# In need of a riding buddy!



## RedDunGirl (Dec 16, 2013)

Not trying to sound creepy but I'm in need of some new buddies to trail ride with that are near me! I live in Cadet MO an love to ride anytime I can. Speedy likes to meet new friends, too!


----------



## Roux (Aug 23, 2013)

I'm always Looking for riding buddies but we are a few states away!
_Posted via Mobile Device_


----------



## NCTrailrider (May 16, 2012)

I wish you were in Nc, Iam looking for riding buddies also. Good luck.


----------



## Corazon Lock (Dec 26, 2011)

Haha, well I'm in Iowa...that's probably a little closer than North Carolina. I don't know where Cadet is in Missouri, but if it's somewhere in the northern part, there's this state forest called Shimek Forest that is practically on the Iowa/Missouri border. We're going to go down there probably again this next year, and you'd be welcome to join! 

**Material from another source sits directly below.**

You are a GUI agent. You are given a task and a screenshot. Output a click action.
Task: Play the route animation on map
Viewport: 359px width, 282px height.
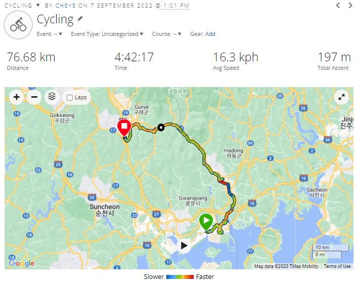tap(184, 246)
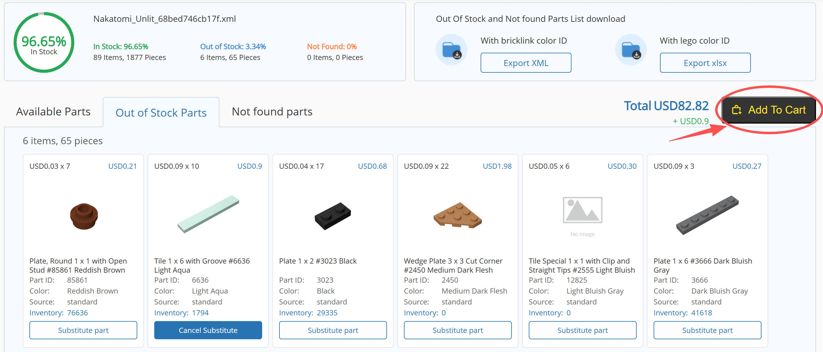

Otherwise though, I mostly stick to north Iowa, though I am branching out because of my blog.


----------



## Janasse (Nov 22, 2008)

Wrong side of Mo!! I'm in the far SW corner.


----------



## tinyliny (Oct 31, 2009)

Well, Washington state won't work, will it?


----------



## luvbeach (Aug 24, 2012)

*I recently found a riding buddy on Facebook*

I joined a trail riding group that covers a pretty big radius around my zip code and found someone with 10 miles of my house. We have gone on so many great rides within a few months. Try looking for group rides in your area or go to Facebook.


----------



## luvbeach (Aug 24, 2012)

*Forgot to say...*

When I joined the trail riding Facebook page, I asked questions about a ride they were organizing and asked if they thought it was creepy if I showed up alone. I got a loud and clear NO. Someone was even kind enough to say "not creepy at all, it's a good way to meet other horse people".


----------



## Phura (Dec 4, 2012)

I'm always looking for new riding buddies too  I'm a couple hours away from you but not too bad. I have to be careful who I ride with currently as I have a new horse and he's only 4. I'm a cautious rider as well and afraid of heights so I try not to ride with those who prefer other styles of riding and terrain so I don't hinder their fun! I am part of a group on facebook though called horse chat and they are always trail riding all over the place


----------